Controversial Executive Orders

Barack Obama, executive order Barack Obama, executive order
President Barack Obama signs the new BuySecure Initiative that directs the government to lead by example in securing transactions and sensitive data on Oct. 17, 2014 in Washington, D.C. Olivier Douliery-Pool/Getty Images

Executive orders offer a powerful and immediate way for a president to advance his policy priorities. A White House aide to President Bill Clinton described the lure of executive orders this way: "Stroke of the pen, law of the land" [source: Bennett].

President Ronald Reagan used the direct power of executive orders to peel back layers of government regulation that he and his administration believed were hampering economic growth. President George W. Bush signed executive orders that approved more aggressive surveillance after 9/11 and limited public access to presidential documents. President Barack Obama increasingly relied on executive orders to forward his agenda in the face of an intransigent Congress. And President Trump has signed dozens of executive orders to push his divisive immigration policies and remove "burdensome" regulations.

President George W. Bush issued several controversial executive orders surrounding the gathering of intelligence in the war on terror. Arguably the most controversial was a secret executive order he signed in 2002, authorizing the National Security Agency (NSA) to eavesdrop without a warrant on phone calls made by U.S. citizens and others living in the United States.

On his very first day in office, President Obama signed three executive orders to draw a clear distinction between the policies of his administration and his predecessor's. One of the orders essentially banned the use of "enhanced" interrogation techniques like waterboarding and instructed the CIA and the armed forces to strictly follow the interrogation procedures outlined in the Army field manual [source: CNN]. The most controversial executive order called for the closure of the Guantanamo Bay detention facility within a year, which ultimately failed to happen.

In 2012, President Obama launched an aggressive campaign of executive orders to combat what he viewed as an intractable Congress. The campaign, called "We Can't Wait," included tougher regulation of greenhouse gas emissions, a revamped deportation policy, and better education and employment options for returning troops [source: Rosenthal].

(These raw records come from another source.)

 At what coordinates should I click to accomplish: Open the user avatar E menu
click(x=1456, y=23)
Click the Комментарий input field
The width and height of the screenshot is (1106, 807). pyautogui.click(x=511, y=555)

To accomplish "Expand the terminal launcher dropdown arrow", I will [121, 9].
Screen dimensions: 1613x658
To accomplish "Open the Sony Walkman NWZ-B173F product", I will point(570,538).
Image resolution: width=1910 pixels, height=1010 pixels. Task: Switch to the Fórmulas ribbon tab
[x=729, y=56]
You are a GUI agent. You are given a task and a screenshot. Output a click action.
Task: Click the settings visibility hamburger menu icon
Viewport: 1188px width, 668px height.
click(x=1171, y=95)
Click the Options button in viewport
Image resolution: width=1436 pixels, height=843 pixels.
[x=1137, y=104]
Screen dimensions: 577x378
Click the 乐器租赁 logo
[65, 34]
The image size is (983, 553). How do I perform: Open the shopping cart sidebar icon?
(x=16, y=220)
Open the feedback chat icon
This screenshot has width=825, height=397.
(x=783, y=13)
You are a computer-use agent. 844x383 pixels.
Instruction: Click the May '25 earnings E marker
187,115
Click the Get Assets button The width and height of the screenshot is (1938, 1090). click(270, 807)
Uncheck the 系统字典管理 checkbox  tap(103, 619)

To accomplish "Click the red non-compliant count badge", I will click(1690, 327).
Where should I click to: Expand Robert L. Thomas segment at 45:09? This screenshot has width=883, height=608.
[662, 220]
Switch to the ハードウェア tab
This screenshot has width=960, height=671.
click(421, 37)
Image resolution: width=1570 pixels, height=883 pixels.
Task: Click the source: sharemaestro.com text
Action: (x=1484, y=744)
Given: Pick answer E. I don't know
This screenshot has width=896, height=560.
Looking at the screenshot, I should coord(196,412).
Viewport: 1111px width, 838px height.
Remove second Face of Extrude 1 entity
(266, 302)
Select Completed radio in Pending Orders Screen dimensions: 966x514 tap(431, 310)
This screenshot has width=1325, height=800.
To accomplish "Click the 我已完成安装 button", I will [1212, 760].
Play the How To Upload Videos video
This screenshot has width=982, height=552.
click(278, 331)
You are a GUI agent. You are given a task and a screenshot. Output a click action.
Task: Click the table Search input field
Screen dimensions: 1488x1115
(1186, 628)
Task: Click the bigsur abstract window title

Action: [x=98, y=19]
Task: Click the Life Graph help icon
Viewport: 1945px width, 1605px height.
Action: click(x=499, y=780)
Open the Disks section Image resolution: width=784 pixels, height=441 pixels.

President Trump signed 55 executive orders in his first year in office — more than any president since Lyndon Johnson — including directives for building his promised 2,000-mile (3,218-kilometer) wall along the border with Mexico and attempts to dismantle the Affordable Care Act. Ironically, Trump had previously criticized Obama for signing executive orders, seeing them as an end-run around Congress [source: Cellizza and Petulla].

The most controversial of Trump's early executive orders banned citizens of certain majority Muslim countries from entering the U.S., but was struck down by the courts and amended to only a proclamation [source: Bierman]. More of Trump's executive orders have reversed Obama-era policies related to the environment, civil rights and immigration, angering Trump's critics. However, a large number of Trump's executive orders have not really changed things much. In March 2019, the L.A. Times reviewed the 101 executive orders that Trump has signed since taking office. It found that "few moved policy significantly; generally the orders created committees or task forces, demanded reports or pressed for enforcement of existing laws" [source: Eilperin and Cameron].

So did all these actions require executive orders? Probably not but, as a former Clinton staffer told the L.A. Times, "it makes for a good show." The White House responded that the formality of an executive order, with a signing ceremony and the attention of the media, can draw more attention to a situation than it would otherwise receive [source: Eilperin and Cameron].